P558 Should we introduce early a new biological agent in patients with Inflammatory Bowel Disease after anti-TNF discontinuation due to severe anti-TNF-induced skin lesions? A multicenter cohort study.

Cottron, C.(1);Treton, X.(2);Altwegg, R.(3);Reenaers, C.(4);Amiot, A.(5);Fumery, M.(6);Vuitton, L.(7);Peyrin-Biroulet, L.(8);Bouguen, G.(9);Dewit, O.(10);Nancey, S.(11);Caillo, L.(12);Roblin, X.(13);Beylot-Barry, M.(14);Rivière, P.(1);Laharie, D.(1);

(1)Haut-Leveque Hospital- CHU de Bordeaux, Gastroenterology, Bordeaux, France;(2)Hôpital Beaujon, gastroenterology, Clichy, France;(3)CHU Montpellier- Saint Eloi Hospital, Gastroenterology, Montpellier, France;(4)CHU Liège, Gastroenterology, Liège, Belgium;(5)Henri Mondor Hospital- APHP- Créteil, Gastroenterology, Créteil, France;(6)CHU de Amiens- and Peritox- UMR I-01, Gastroenterology, Amiens, France;(7)CHRU Besançon, Gastroenterology, Besançon, France;(8)Nancy University Hospital, Gastroenterology, Vandoeuvre les Nancy, France;(9)CHU Rennes- Univ Rennes- INSERM- CIC1414- Institut NUMECAN Nutrition Metabolism and Cancer-, Gastroenterology, Rennes, France;(10)Université Catholique de Louvain Saint Luc, Gastroenterology, Brussels, France;(11)CHU de Lyon- Lyon Sud Hospital- University Claude Bernard Lyon 1, Gastroenterology, Lyon, France;(12)CHU de Nîmes, Gastroenterology, Nîmes, France;(13)CHU de Saint-Etienne- Hôpital Nord- Université Jean Monnet- Saint-Etienne- France., Gastroenterology, Saint-Etienne, France;(14)CHU Bordeaux- hôpital Saint-André, Department of Dermatology and Pediatric Dermatology-, Bordeaux, France;


Data to manage patients with Inflammatory Bowel Disease (IBD) after anti-TNF discontinuation due to severe induced skin lesions are scarce. Our study aimed to assess dermatological and IBD outcomes after discontinuation of an anti-TNF agent related to skin side effects.
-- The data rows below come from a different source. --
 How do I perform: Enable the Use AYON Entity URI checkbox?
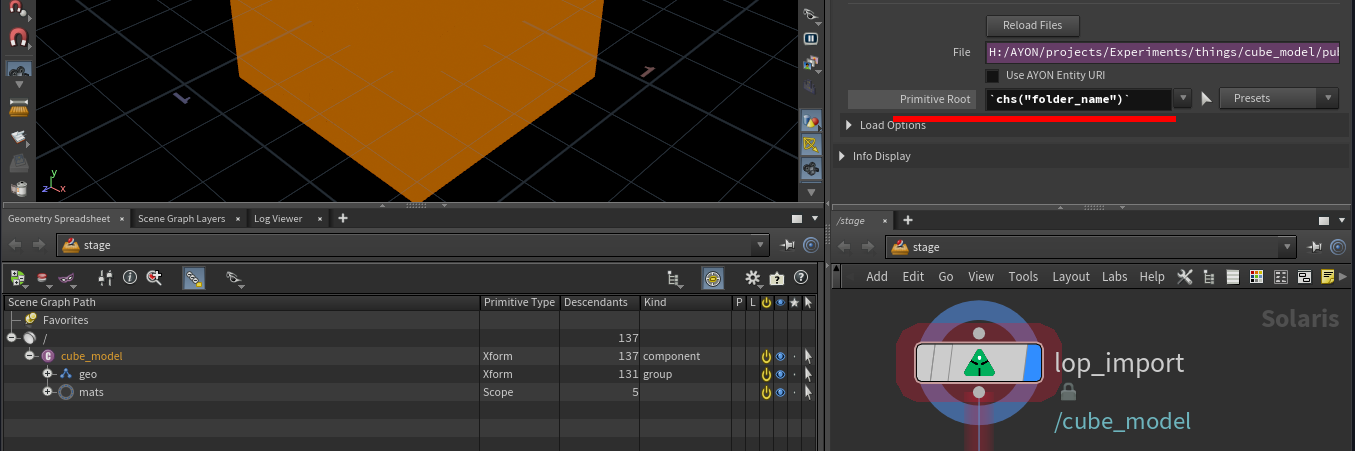pos(992,76)
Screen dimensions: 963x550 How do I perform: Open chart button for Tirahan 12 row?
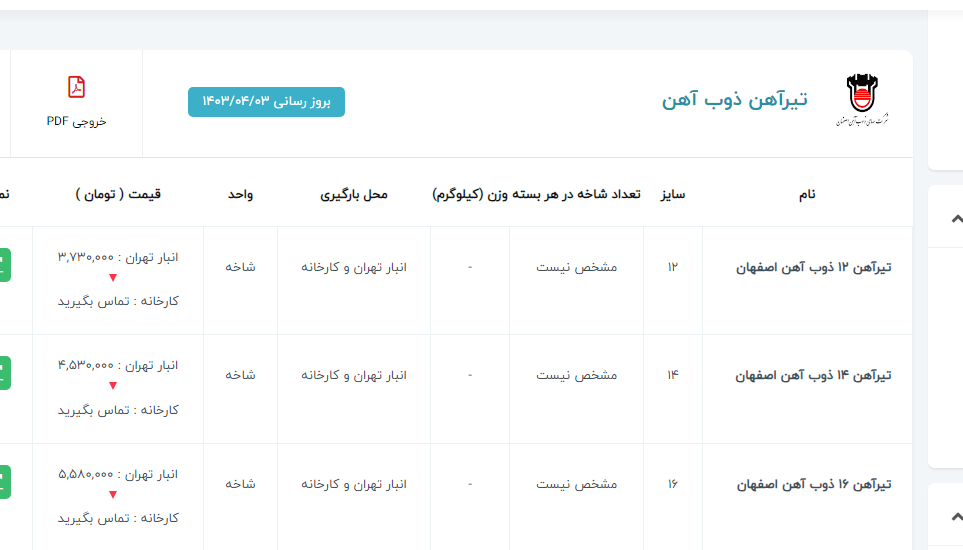pos(4,266)
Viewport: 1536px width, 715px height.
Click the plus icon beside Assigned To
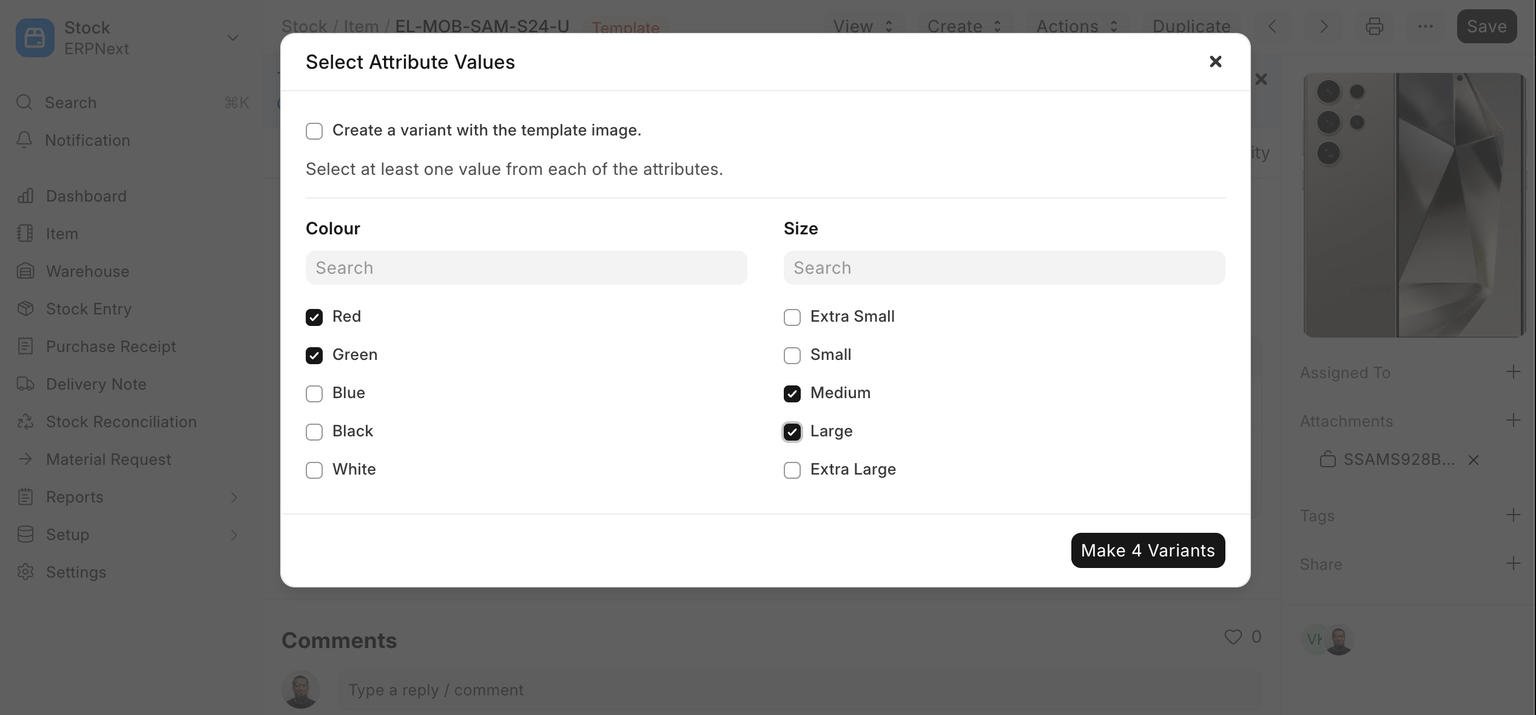pos(1512,372)
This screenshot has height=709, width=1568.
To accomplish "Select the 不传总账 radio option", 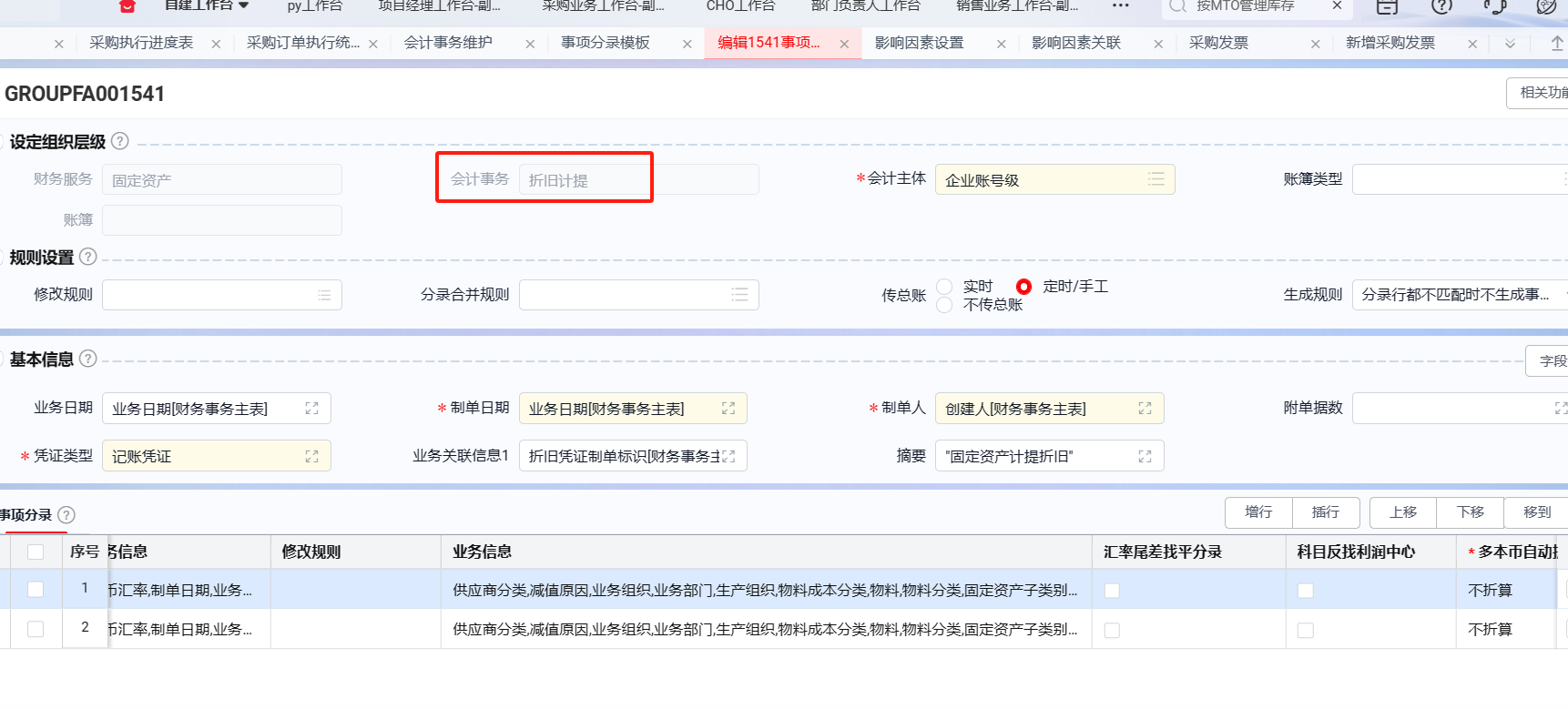I will (945, 305).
We conducted a multicenter retrospective study including consecutive IBD patients who discontinued anti-TNF due to induced skin lesions. Objectives were to determine factors associated with remission of induced skin lesions and with IBD relapse in patients with inactive disease at inclusion, particularly the impact of early introduction of a new biological agent within three months of anti-TNF discontinuation.


Among the 181 patients (134 women, 160 Crohn’s disease) included in the 13 participating centers, 99 (55%) started a new biological agent within the first three months that was mainly ustekinumab in 75% of them. Remission of induced skin lesions occurred in 110 (62%) patients with a median [interquartile range (IQR)] interval of 8.0 (6.8-11.0) months since anti-TNF discontinuation. Scalp location was independently associated with a reduced risk of remission of induced skin lesions [HR 0.64 (95%CI 0.43- 0.94), p=0.02] while early biological therapy was independently associated with a higher probability of remission of skin lesions [HR 1.64 (95%CI 1.1-2.5), p=0.02]. Among the 148 patients with inactive IBD at inclusion, disease relapse occurred in 75 (51%) patients with a median (IQR) interval of 26.0(23.0-39.1) months. Survival rates without IBD relapse at 1 year were 85.8% (95%CI 77.5-94.9) in the early introduction group and 59.3% (95%CI 48.9-71.9) in the other group (p<0.01).


Early introduction of a new biological is associated with higher probability of healing of anti-TNF-induced skin lesions and significantly reduces risk of IBD relapse.